* Text provided
Configuring Apache2 with FastCGI for RT 3.4.2

-----BEGIN PGP SIGNED MESSAGE-----
Hash: SHA1

I’m trying to configure an RT 3.4.2 virtual host (SSL) in Apache2 with
FastCGI (RT 3.4.2), but I keep getting this message when I try to access
the page with my browser:

You don't have permission to access / on this server.'

The Apache error log says this:

client denied by server configuration: /usr/local/rt3/bin/mason_handler.fcgi

And here’s a portion of my httpd.conf (actually ssl.conf):

<VirtualHost 169.229.1.165:443>
   SSLEngine on
   DocumentRoot /usr/local/www/data
   ServerName sns2.berkeley.edu:443
   ServerAdmin mikef@ack.berkeley.edu
   ErrorLog /var/log/httpd-error.log
   TransferLog /var/log/httpd-access.log
   <Directory /usr/local/www/data>
      Options Indexes FollowSymLinks
      AllowOverride None
      Order allow,deny
      Allow from all
   </Directory>
</VirtualHost>
<VirtualHost 169.229.1.165:444>
   SSLEngine on
   DocumentRoot /usr/local/rt3/share/html
   ServerName sns2.berkeley.edu:444
   ServerAdmin mikef@ack.berkeley.edu
   ErrorLog /var/log/httpd-error.log
   TransferLog /var/log/httpd-access.log
   <Location />
      AddDefaultCharset UTF-8
      SetHandler fastcgi-script
   </Location>
   Alias /NoAuth/images/ /usr/local/rt3/share/html/NoAuth/images/
   AddHandler fastcgi-script fcgi
   ScriptAlias / /usr/local/rt3/bin/mason_handler.fcgi/
   <Directory /usr/local/rt3/share/html>
      Options Indexes FollowSymLinks
      AllowOverride None
      Order allow,deny
      Allow from all
   </Directory>
</VirtualHost>

I have no trouble accessing the virtual host at 443 (which is a non-RT web
site), so I figure it’s the RT-related virtual host that’s somehow
misconfigured.

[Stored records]
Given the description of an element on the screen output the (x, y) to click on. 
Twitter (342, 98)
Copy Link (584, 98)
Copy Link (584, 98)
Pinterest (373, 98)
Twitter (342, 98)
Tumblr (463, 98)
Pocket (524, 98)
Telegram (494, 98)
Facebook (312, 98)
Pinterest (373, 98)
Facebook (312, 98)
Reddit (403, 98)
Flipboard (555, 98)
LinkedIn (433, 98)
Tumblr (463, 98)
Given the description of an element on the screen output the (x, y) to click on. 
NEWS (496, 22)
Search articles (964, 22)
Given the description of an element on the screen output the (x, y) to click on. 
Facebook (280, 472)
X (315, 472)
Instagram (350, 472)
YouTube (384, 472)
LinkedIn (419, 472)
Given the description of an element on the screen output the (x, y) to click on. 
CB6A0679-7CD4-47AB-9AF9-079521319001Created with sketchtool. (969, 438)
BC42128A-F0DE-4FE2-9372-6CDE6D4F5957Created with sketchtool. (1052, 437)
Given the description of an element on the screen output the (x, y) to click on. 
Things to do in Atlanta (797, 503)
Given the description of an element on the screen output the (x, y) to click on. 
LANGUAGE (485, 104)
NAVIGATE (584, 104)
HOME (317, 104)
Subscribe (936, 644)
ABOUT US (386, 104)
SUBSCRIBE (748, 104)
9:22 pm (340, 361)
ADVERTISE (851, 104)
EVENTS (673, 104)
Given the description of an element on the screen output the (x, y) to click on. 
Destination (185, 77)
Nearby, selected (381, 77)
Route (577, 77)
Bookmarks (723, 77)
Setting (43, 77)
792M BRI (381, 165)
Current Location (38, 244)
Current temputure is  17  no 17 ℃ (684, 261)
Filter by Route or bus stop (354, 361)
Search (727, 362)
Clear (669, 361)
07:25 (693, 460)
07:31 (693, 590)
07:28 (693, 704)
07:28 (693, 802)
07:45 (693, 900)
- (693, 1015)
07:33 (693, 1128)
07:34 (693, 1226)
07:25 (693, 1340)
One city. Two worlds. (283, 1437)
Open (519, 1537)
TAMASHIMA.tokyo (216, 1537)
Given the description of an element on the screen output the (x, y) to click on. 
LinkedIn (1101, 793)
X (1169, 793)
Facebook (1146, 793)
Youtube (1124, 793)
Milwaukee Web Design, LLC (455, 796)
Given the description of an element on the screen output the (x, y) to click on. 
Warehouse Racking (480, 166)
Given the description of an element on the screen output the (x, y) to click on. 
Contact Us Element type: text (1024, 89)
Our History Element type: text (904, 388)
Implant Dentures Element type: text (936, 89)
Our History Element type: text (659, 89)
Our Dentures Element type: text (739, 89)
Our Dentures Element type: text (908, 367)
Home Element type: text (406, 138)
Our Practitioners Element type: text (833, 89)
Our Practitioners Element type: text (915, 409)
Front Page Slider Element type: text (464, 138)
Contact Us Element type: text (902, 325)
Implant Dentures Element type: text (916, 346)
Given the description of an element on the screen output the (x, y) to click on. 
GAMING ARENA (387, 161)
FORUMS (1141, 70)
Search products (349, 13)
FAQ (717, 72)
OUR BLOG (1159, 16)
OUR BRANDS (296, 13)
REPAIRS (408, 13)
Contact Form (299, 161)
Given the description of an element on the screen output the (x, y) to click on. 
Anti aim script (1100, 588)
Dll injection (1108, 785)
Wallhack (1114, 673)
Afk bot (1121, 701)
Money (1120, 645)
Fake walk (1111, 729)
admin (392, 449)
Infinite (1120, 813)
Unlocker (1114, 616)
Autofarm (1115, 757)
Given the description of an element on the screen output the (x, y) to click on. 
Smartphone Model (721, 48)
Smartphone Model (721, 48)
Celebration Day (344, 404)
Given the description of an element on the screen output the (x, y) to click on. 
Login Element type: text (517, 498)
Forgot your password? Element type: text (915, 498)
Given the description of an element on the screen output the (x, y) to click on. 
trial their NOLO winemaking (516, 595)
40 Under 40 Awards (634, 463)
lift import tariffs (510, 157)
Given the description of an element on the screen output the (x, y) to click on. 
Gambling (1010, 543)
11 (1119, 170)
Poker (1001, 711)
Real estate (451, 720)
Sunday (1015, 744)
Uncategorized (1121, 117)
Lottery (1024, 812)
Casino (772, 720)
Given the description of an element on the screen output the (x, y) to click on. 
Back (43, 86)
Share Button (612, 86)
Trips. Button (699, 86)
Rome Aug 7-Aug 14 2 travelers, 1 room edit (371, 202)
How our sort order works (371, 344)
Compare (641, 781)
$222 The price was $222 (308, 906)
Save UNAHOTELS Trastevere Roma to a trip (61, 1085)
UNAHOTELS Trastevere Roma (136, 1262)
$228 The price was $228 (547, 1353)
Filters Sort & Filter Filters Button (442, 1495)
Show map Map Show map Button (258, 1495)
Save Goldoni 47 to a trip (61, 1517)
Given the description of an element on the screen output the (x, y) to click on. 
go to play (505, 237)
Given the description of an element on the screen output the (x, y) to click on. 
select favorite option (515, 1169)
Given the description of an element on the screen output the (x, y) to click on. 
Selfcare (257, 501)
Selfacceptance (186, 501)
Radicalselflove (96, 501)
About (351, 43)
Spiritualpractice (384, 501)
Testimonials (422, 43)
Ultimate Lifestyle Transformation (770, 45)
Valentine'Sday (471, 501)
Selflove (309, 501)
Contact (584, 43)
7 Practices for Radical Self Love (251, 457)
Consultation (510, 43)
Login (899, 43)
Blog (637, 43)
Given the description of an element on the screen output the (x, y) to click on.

* Task list
[1] From the FastCGI configuration post, repeat the passage that runs from "I have no trouble" up to and including "misconfigured.".
[2] According to the FastCGI configuration post, what does the Apache error log say?

* Results for each task
[1]
I have no trouble accessing the virtual host at 443 (which is a non-RT web
site), so I figure it’s the RT-related virtual host that’s somehow
misconfigured.

[2] client denied by server configuration: /usr/local/rt3/bin/mason_handler.fcgi